Source: Audubon magazine https://tinyurl.com/4kzfkjy6
A new study suggests that migratory birds have a kind of built-in GPS that helps them navigate the world, even when they’re far from home.
By Rachel Fritts
March 04, 2021
The birds were getting restless. It was 2018 and fall was in the air, triggering their instinct to leave Austria for sub-Saharan Africa. Problem was, these Eurasian Reed Warblers were somehow starting out in entirely the wrong place, in Neftekamsk, Russia—or so they thought.
In reality, the birds were at the Biological Station Lake Neusiedl in Illmitz, Austria, very close to their summer nesting grounds and more than 1,600 miles from Neftekamsk. An international team of researchers had exposed the reed warblers to an electrical field that mimicked the geomagnetic signature of the Russian city to see how they would respond. Apparently convinced by the scientists’ trick, the birds tried to fly back toward their typical migratory route.

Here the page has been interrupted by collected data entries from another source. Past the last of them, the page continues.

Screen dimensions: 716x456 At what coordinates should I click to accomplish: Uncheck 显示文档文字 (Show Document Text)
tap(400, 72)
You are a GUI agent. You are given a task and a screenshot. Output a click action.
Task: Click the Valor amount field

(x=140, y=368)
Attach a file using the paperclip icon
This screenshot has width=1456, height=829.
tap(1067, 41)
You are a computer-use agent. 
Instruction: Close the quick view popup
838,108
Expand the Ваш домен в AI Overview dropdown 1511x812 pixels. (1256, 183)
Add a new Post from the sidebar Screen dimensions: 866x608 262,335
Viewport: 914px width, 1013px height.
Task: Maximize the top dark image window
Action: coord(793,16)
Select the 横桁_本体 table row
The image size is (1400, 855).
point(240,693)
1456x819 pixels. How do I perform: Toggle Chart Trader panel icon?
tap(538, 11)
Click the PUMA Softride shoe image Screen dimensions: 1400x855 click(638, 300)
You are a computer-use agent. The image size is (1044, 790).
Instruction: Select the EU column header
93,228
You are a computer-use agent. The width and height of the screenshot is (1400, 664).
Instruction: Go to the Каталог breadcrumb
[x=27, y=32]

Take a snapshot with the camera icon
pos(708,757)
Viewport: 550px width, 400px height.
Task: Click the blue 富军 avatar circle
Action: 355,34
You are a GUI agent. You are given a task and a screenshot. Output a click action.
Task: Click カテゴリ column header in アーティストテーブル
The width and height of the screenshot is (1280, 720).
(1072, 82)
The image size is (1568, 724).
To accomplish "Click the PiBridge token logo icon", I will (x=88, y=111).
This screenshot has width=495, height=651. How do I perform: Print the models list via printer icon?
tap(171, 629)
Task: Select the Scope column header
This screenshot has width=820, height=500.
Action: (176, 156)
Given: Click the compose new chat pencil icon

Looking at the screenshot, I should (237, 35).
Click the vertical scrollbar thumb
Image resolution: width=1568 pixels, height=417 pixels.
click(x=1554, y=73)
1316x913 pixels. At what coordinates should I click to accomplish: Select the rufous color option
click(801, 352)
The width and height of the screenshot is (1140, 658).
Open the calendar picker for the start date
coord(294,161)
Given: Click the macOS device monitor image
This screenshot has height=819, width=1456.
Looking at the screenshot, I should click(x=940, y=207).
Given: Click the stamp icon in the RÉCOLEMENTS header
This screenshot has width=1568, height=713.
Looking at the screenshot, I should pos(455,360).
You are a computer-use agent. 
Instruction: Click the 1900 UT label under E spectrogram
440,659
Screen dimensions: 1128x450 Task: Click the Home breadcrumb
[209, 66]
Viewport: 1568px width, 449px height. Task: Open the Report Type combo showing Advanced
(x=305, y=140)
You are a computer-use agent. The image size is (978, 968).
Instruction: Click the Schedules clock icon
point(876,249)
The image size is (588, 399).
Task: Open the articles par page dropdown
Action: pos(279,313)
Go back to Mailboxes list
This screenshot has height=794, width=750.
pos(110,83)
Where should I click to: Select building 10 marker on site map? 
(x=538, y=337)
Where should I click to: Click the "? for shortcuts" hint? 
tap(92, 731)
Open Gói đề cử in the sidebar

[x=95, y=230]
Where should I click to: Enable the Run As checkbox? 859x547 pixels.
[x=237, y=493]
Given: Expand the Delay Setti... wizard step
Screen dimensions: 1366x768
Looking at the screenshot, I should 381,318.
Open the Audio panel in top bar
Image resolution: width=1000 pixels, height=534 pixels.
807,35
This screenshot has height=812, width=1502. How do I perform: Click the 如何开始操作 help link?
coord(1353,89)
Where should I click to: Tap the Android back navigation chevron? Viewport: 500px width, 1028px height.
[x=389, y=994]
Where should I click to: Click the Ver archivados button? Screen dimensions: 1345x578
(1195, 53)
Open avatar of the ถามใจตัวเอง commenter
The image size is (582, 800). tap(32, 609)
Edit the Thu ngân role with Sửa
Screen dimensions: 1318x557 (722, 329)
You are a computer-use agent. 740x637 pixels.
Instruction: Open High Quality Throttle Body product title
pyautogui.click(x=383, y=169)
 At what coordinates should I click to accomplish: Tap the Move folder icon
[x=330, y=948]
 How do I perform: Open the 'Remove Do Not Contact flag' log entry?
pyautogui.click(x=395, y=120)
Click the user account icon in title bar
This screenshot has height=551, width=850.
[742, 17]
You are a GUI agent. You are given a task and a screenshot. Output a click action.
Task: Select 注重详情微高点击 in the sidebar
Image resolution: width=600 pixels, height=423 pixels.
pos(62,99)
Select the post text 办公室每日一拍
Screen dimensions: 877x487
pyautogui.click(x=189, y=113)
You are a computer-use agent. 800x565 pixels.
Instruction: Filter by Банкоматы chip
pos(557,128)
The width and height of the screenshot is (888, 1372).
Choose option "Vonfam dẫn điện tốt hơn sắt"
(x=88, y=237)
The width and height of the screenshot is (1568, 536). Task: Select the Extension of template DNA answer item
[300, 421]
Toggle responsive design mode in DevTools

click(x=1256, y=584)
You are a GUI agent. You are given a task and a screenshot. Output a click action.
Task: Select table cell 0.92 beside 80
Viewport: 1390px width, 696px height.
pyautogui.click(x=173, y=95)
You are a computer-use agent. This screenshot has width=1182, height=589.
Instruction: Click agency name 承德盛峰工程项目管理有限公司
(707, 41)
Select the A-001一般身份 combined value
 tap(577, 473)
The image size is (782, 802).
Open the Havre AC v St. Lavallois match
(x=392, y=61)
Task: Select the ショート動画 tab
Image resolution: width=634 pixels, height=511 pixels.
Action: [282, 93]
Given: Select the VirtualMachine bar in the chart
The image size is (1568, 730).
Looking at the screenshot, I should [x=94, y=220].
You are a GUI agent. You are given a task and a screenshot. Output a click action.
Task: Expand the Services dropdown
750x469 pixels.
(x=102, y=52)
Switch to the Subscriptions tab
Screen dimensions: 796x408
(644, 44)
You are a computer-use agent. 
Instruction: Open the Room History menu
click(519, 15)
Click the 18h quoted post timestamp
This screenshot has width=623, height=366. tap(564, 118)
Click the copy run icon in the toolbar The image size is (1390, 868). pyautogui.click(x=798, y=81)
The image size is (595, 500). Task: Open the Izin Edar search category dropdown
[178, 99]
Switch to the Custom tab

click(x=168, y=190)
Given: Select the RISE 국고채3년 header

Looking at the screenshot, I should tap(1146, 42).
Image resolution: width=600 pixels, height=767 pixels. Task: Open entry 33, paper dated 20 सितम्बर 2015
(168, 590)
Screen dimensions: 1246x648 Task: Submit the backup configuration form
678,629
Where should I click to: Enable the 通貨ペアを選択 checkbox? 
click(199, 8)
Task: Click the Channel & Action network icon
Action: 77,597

The study, out last month in Current Biology, provides the first direct evidence that migratory birds can use Earth’s magnetic field to extrapolate their position and get back on course, even when they are blown far afield. “It shows what an important cue this magnetic field must be to them,” says Richard Holland, an animal behavior researcher with Bangor University in Wales and co-author of the study. “Despite everything else still telling them they’re on their normal route, they react as though they’ve been displaced two and a half thousand kilometers to the northeast.”